In case of fire…
I got a call today from a journalist on The Sunday Express, who wanted to talk about the series I’ve just done for Radio Four, which is called ‘The Completists’, and which starts on Sunday 23rd January at 2.45; right after Gardener’s Question Time, and before the Classic serial, and an ideal time for a nap, as a chum once pointed out to me. For the full experience, you could buy the Sunday Express and have a nap underneath it whilst dozing through the show. The series runs for five weeks, but I suspect that the Sunday Express will only run the story once, so you might want to hang onto your copy for the whole run.
Anyhoo, this journalist was talking to me about my collection of books, and what would I save in case of fire. This is a hard question. I suspect that I would just grab whatever I’m reading at the moment, especially since I’m reading Alexandra Harris’ fabulous ‘Romantic Moderns’ which I’m gobbling up with huge excitement, and which I can hardly bear to put down anyway. I suspect the livre du jour might be what I grab because when I was rushed into hospital with a dicky ticker a few years back, and again when I was arrested for my ridiculous refusal to pay parking fines last year, this is exactly what I did.

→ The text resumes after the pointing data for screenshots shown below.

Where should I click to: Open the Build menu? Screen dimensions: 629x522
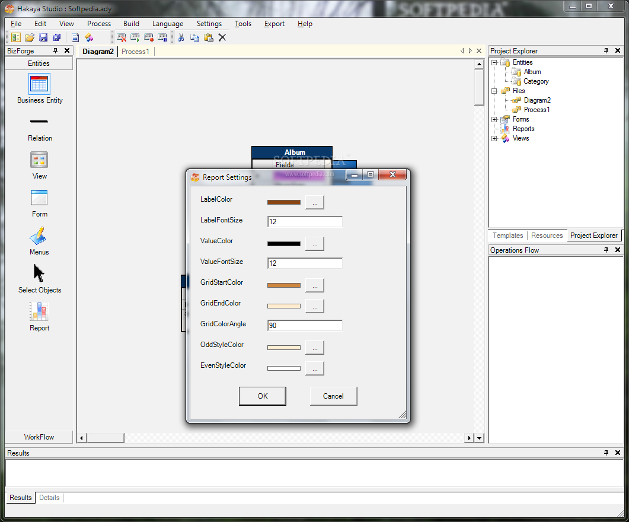pos(131,24)
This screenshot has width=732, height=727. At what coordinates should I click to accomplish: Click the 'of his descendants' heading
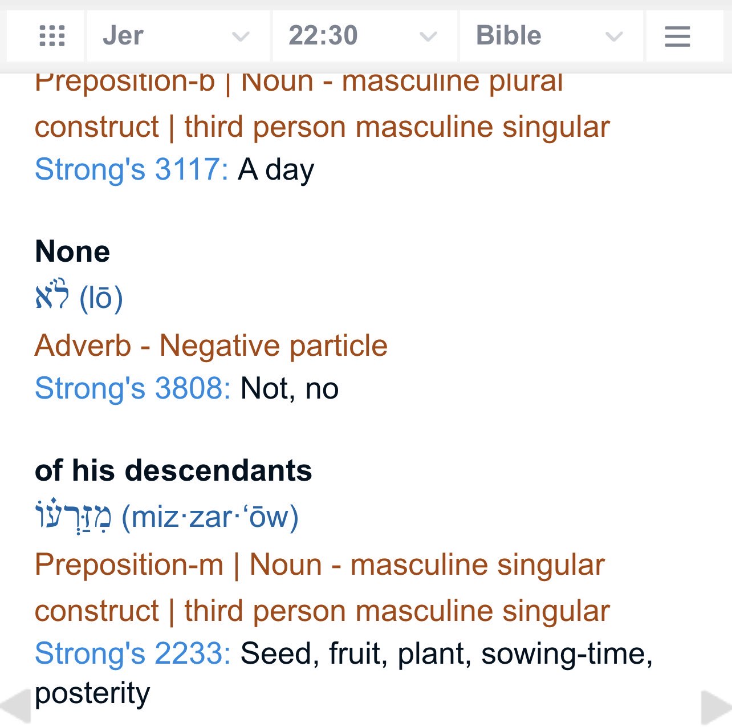[173, 470]
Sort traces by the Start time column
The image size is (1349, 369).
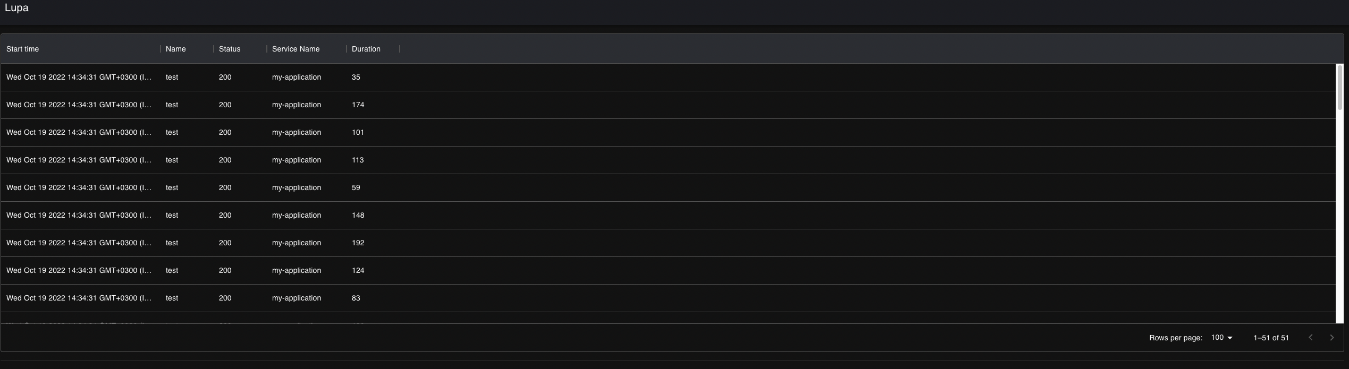(22, 49)
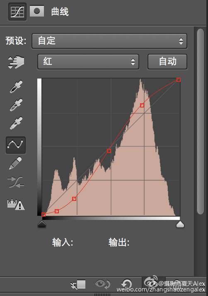Click the histogram clipping warning icon
This screenshot has width=208, height=296.
coord(16,205)
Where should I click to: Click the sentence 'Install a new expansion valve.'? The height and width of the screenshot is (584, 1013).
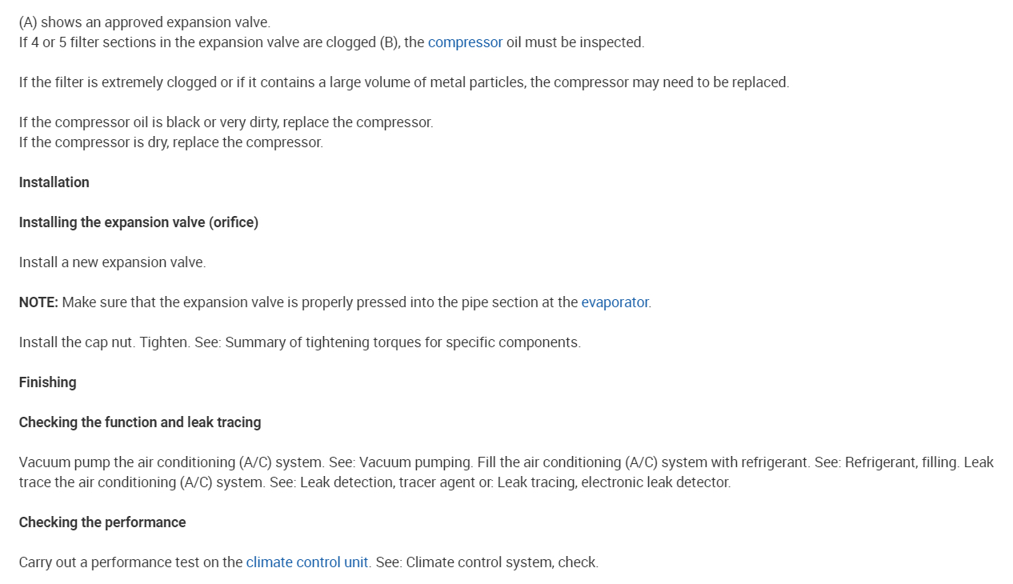click(112, 262)
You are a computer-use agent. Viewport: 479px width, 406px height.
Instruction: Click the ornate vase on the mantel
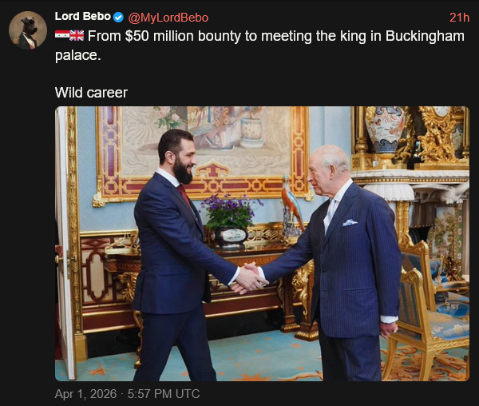386,128
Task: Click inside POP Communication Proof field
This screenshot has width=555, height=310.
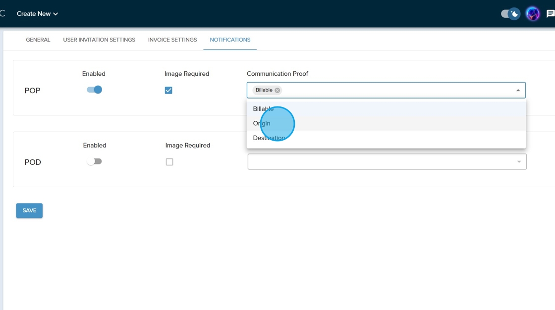Action: pos(396,90)
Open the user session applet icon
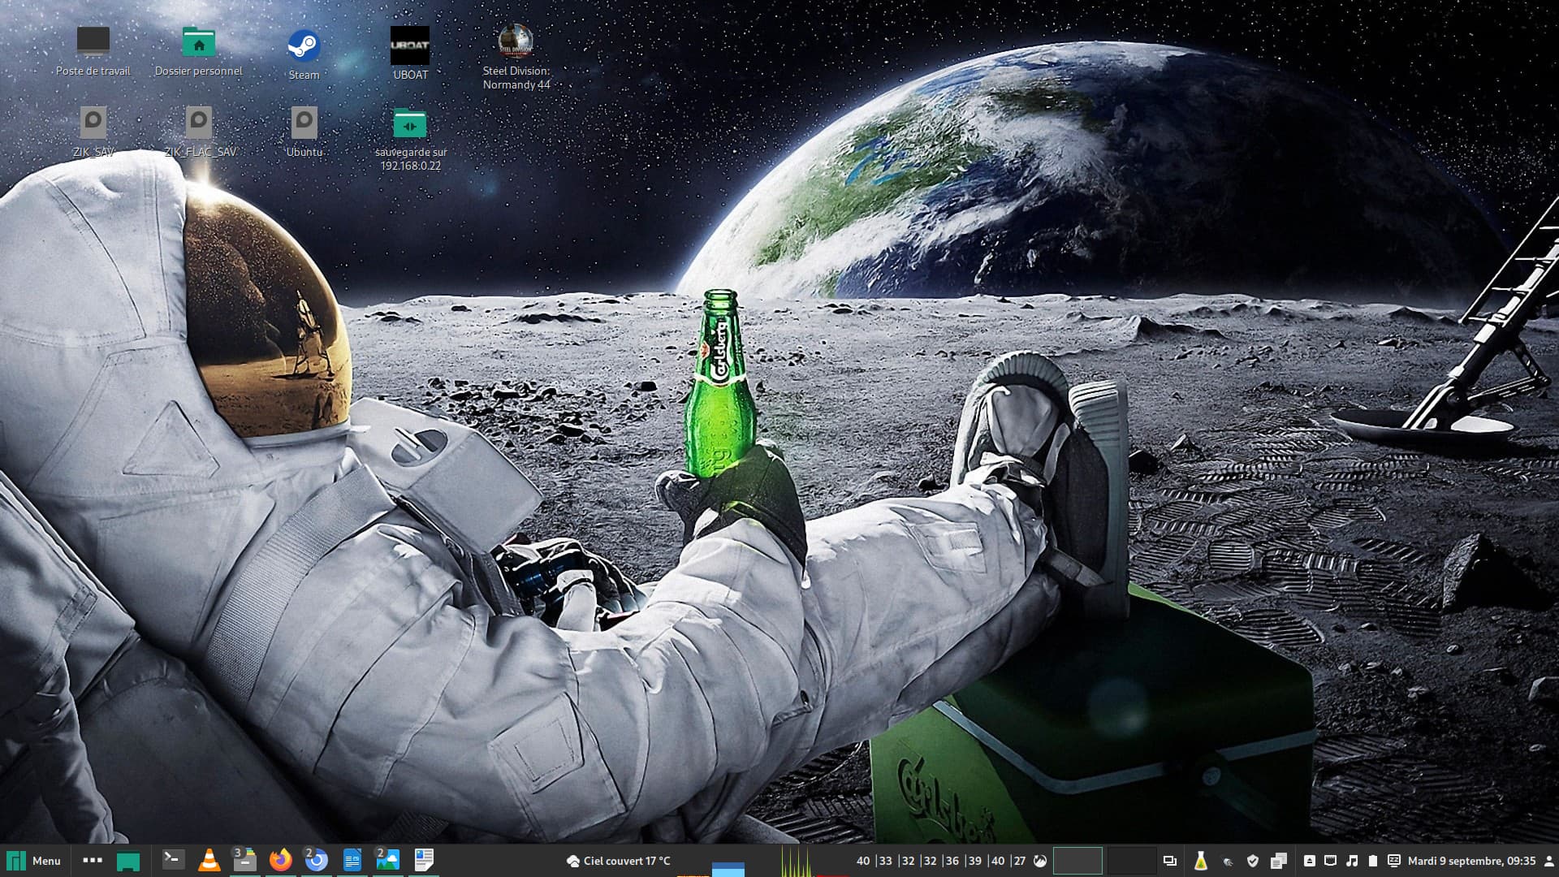 click(x=1548, y=861)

But, faced with the question, you can’t help but think. I told the journalist that I’d take Benjamin Capper’s Topographical Dictionary, which I would. During the day, though, the question has nagged at me somewhat. First I thought, actually, I’d take ‘Archie and the Strict Baptists’ by John Betjeman, which I used to read to Charley when she was wee, and which still has great personal resonance.
Then I thought, no, I’d take my almost complete collection of the Uncle novels by J.P. Martin, in hardback, with dustwrappers. It’s taken me a lifetime to find the first five, and one day I’ll find the last volume, ‘Uncle and the Battle for Badgertown’, which is only available on the interweb for two arms and both legs.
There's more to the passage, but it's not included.